Corto Maltese. In Siberia
Not even this time will Corto be able to rest. His stay in Venice, in fact, lasts the space of an illustrated panel. We just have to turn the page to find him catapulted all the way to Hong Kong, smack in the middle of an international intrigue that involves a czarist admiral, a bloodthirsty baron, a Chinese secret society, and a train loaded with gold.
“I’m thinking that i should decide to leave. Every time I come to Venice i get lazy.”

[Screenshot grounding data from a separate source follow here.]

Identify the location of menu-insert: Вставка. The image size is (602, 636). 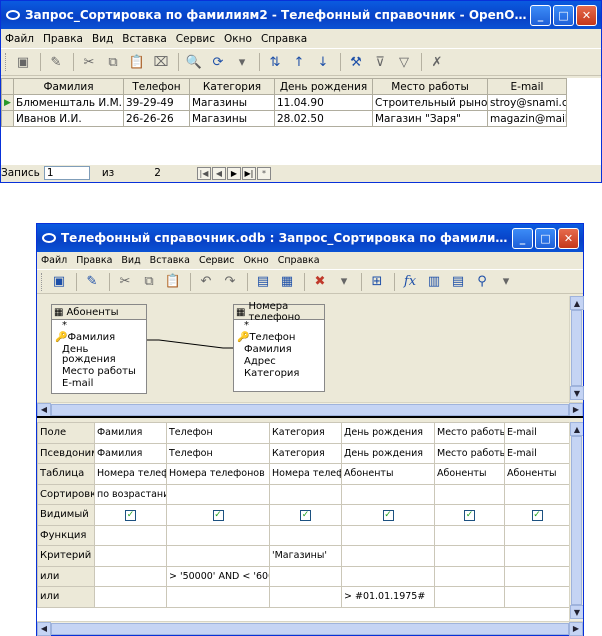
(170, 260).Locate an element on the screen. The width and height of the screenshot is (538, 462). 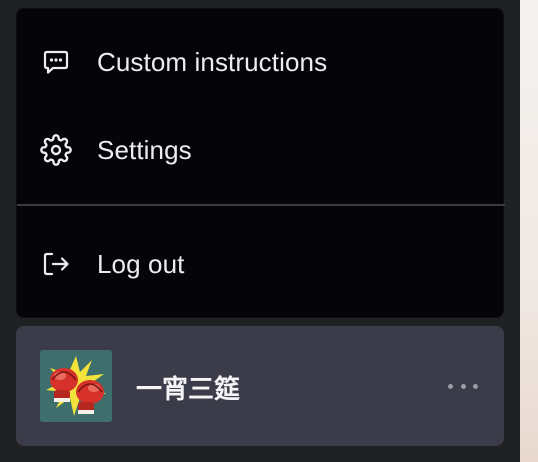
menu-item-label: Log out is located at coordinates (141, 264).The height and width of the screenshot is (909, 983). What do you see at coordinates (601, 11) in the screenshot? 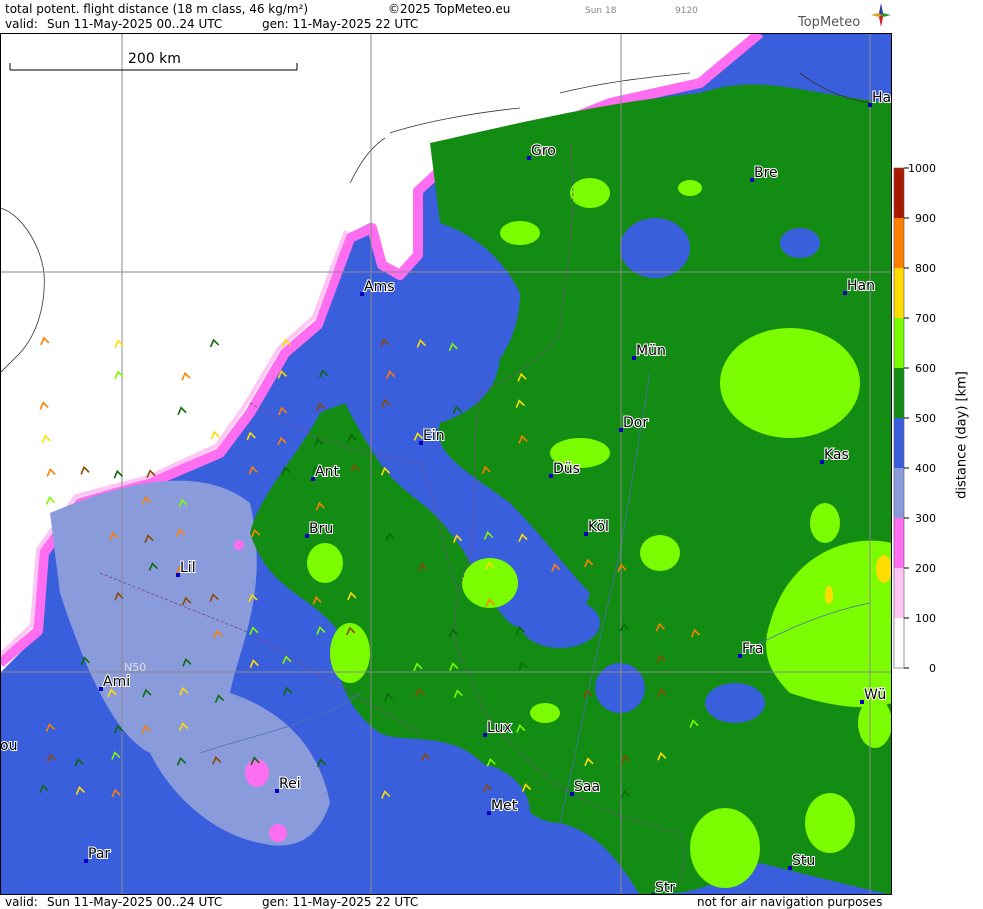
I see `day-tag: Sun 18` at bounding box center [601, 11].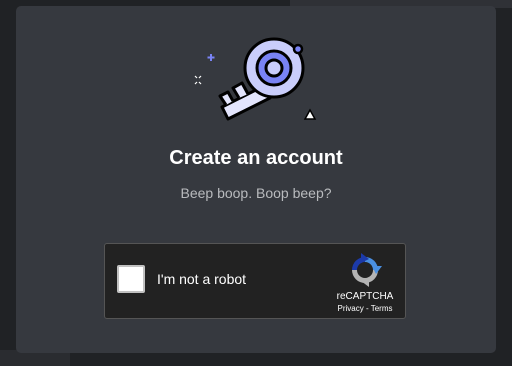  Describe the element at coordinates (382, 308) in the screenshot. I see `terms-link: Terms` at that location.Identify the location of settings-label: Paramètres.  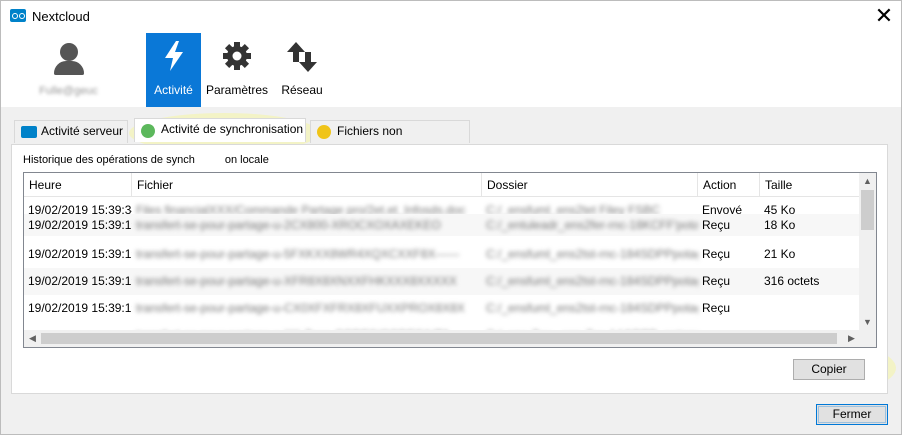
(238, 90).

In the aftermath of the Russian Revolution and the First World War, Corto Maltese is engaged by the Red Lanterns—a Chinese secret society made up entirely of women—to find an armored train laden with gold that belonged to the last Russian Tsar, Nicholas II.
They aren’t the only ones lusting after the treasure. The adventure, which shifts from the hidden courts of Venice to the mysterious alleys of Hong Kong, from Shanghai to Manchuria and Mongolia to Siberia, also attracts regular and irregular armies, as well as revolutionaries and counter-revolutionaries.
Like drunken dancers, the characters in this tale dance without taking even one step in unison: each goes his own way, stepping on the others’ toes; meanwhile, Corto is a sardonic witness to the sad spectacle of human greed.